Christovam de Chevalier: 'Os livros deveriam estar na cesta básica do brasileiro'

Por Rodrigo Fonseca | Especial para o Correio da Manhã

Christovam de Chevalier

Numa celebração de 25 anos de dedicação à escrita, num périplo pelas letras que rendeu joias como "No Escuro Da Noite Em Claro", o poeta e jornalista Christovam de Chevalier abre a torneira de seu lirismo e inunda as livrarias com uma coletânea inédita de poemas. O livro se chama "Da Lida Do Tanto Da Vida" e entra em venda agora em agosto, via editora 7Letras.

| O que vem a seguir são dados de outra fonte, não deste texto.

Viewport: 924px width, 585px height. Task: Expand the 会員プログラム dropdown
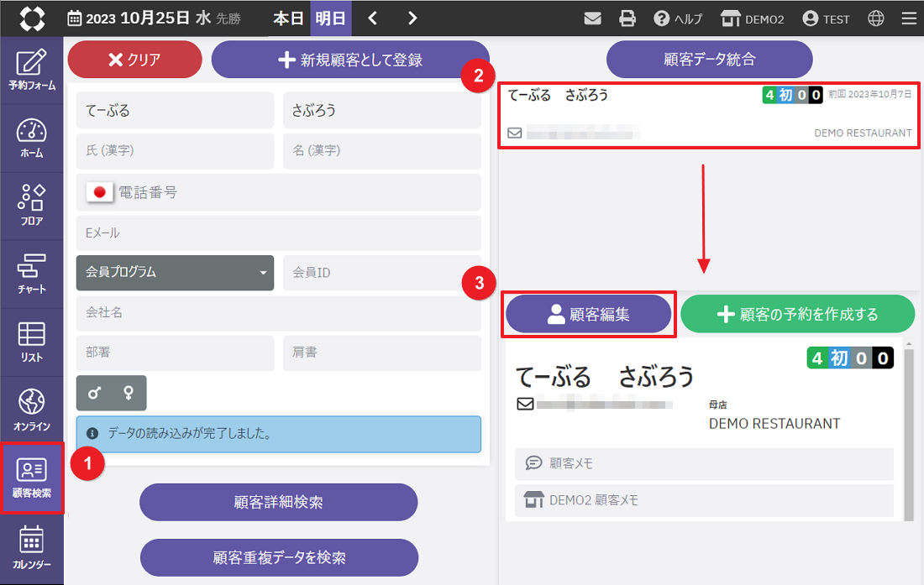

Seu miolo traz estrofes de requinte como "A poesia estava/ presa no quarto/ trancada a chave/ no breu do parto/ Perdida no porão/ dentro da cabeça/ lá entre os vãos/ virada do avesso/ Estava à espreita/ da sua liberdade./ E, não satisfeita,/ quer calamidade".

A primeira parte de sua seleção de versos se debruça sobre a relação com a escrita. A segunda parte do livro é uma compilação de achados sobre o amor, esse moleque dengoso. Já a terceira parte é coalhada de textos provocados por fatos ora relevantes, ora corriqueiros, mas todos verídicos.

No papo a seguir, Christovam, que é editor do site de notícias "New Mag", fala sobre o lugar do poema no mercado editorial brasileiro.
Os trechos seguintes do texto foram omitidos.